> REQUIREMENT
Please copy every one of the records below, keeping each line unchanged.

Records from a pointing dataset
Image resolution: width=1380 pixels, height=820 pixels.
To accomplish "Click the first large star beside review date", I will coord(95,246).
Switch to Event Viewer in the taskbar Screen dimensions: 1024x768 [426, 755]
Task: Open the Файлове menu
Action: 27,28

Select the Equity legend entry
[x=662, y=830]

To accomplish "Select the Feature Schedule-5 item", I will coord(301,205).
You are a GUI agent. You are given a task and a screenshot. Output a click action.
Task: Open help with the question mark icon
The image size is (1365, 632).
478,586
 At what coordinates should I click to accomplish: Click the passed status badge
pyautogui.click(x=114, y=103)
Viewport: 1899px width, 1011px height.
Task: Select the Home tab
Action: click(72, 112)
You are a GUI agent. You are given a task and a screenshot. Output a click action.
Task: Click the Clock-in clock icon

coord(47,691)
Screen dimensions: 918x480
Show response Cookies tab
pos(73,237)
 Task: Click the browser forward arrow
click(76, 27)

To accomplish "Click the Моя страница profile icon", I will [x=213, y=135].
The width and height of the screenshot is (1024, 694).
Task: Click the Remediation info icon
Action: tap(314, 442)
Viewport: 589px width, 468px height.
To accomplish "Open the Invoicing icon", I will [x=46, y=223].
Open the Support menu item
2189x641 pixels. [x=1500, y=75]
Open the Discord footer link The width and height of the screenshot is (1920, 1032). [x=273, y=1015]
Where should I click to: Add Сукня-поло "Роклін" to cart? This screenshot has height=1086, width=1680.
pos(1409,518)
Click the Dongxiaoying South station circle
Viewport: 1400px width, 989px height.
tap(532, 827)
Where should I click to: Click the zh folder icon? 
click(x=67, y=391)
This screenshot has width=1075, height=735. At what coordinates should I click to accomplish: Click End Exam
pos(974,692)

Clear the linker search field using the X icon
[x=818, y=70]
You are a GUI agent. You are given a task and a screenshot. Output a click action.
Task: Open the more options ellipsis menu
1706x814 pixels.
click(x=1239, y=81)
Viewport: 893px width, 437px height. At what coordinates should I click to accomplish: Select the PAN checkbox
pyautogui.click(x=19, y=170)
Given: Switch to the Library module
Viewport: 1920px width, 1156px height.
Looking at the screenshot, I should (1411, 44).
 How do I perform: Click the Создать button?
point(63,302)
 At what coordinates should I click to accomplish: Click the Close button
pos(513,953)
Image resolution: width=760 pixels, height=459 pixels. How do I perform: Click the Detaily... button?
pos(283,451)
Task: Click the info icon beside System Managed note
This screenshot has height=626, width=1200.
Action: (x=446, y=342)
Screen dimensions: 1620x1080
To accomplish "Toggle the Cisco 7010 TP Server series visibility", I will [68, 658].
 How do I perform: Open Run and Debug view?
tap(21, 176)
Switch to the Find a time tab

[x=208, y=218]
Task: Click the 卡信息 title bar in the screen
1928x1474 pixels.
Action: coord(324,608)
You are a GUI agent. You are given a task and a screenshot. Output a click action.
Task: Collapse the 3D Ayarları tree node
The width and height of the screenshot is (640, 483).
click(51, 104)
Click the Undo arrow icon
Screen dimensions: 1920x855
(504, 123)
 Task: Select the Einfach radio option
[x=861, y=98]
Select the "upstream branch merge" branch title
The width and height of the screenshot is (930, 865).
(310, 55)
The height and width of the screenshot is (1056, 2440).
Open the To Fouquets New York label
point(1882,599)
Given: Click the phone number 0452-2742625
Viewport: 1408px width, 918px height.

> RESPONSE TO THIS EXERCISE
Image resolution: width=1380 pixels, height=820 pixels.
To accomplish "Click the first large star beside review date", I will coord(95,246).
Switch to Event Viewer in the taskbar Screen dimensions: 1024x768 [426, 755]
Task: Open the Файлове menu
Action: 27,28

Select the Equity legend entry
[x=662, y=830]

To accomplish "Select the Feature Schedule-5 item", I will coord(301,205).
You are a GUI agent. You are given a task and a screenshot. Output a click action.
Task: Open help with the question mark icon
The image size is (1365, 632).
478,586
 At what coordinates should I click to accomplish: Click the passed status badge
pyautogui.click(x=114, y=103)
Viewport: 1899px width, 1011px height.
Task: Select the Home tab
Action: click(72, 112)
You are a GUI agent. You are given a task and a screenshot. Output a click action.
Task: Click the Clock-in clock icon

coord(47,691)
Screen dimensions: 918x480
Show response Cookies tab
pos(73,237)
 Task: Click the browser forward arrow
click(76, 27)

To accomplish "Click the Моя страница profile icon", I will [x=213, y=135].
The width and height of the screenshot is (1024, 694).
Task: Click the Remediation info icon
Action: tap(314, 442)
Viewport: 589px width, 468px height.
To accomplish "Open the Invoicing icon", I will [x=46, y=223].
Open the Support menu item
2189x641 pixels. [x=1500, y=75]
Open the Discord footer link The width and height of the screenshot is (1920, 1032). [x=273, y=1015]
Where should I click to: Add Сукня-поло "Роклін" to cart? This screenshot has height=1086, width=1680.
pos(1409,518)
Click the Dongxiaoying South station circle
Viewport: 1400px width, 989px height.
tap(532, 827)
Where should I click to: Click the zh folder icon? 
click(x=67, y=391)
This screenshot has width=1075, height=735. At what coordinates should I click to accomplish: Click End Exam
pos(974,692)

Clear the linker search field using the X icon
[x=818, y=70]
You are a GUI agent. You are given a task and a screenshot. Output a click action.
Task: Open the more options ellipsis menu
1706x814 pixels.
click(x=1239, y=81)
Viewport: 893px width, 437px height. At what coordinates should I click to accomplish: Select the PAN checkbox
pyautogui.click(x=19, y=170)
Given: Switch to the Library module
Viewport: 1920px width, 1156px height.
Looking at the screenshot, I should (1411, 44).
 How do I perform: Click the Создать button?
point(63,302)
 At what coordinates should I click to accomplish: Click the Close button
pos(513,953)
Image resolution: width=760 pixels, height=459 pixels. How do I perform: Click the Detaily... button?
pos(283,451)
Task: Click the info icon beside System Managed note
This screenshot has height=626, width=1200.
Action: (x=446, y=342)
Screen dimensions: 1620x1080
To accomplish "Toggle the Cisco 7010 TP Server series visibility", I will [68, 658].
 How do I perform: Open Run and Debug view?
tap(21, 176)
Switch to the Find a time tab

[x=208, y=218]
Task: Click the 卡信息 title bar in the screen
1928x1474 pixels.
Action: coord(324,608)
You are a GUI agent. You are given a task and a screenshot. Output a click action.
Task: Collapse the 3D Ayarları tree node
The width and height of the screenshot is (640, 483).
click(51, 104)
Click the Undo arrow icon
Screen dimensions: 1920x855
(504, 123)
 Task: Select the Einfach radio option
[x=861, y=98]
Select the "upstream branch merge" branch title
The width and height of the screenshot is (930, 865).
(310, 55)
The height and width of the screenshot is (1056, 2440).
Open the To Fouquets New York label
point(1882,599)
Given: Click the phone number 0452-2742625
Viewport: 1408px width, 918px height.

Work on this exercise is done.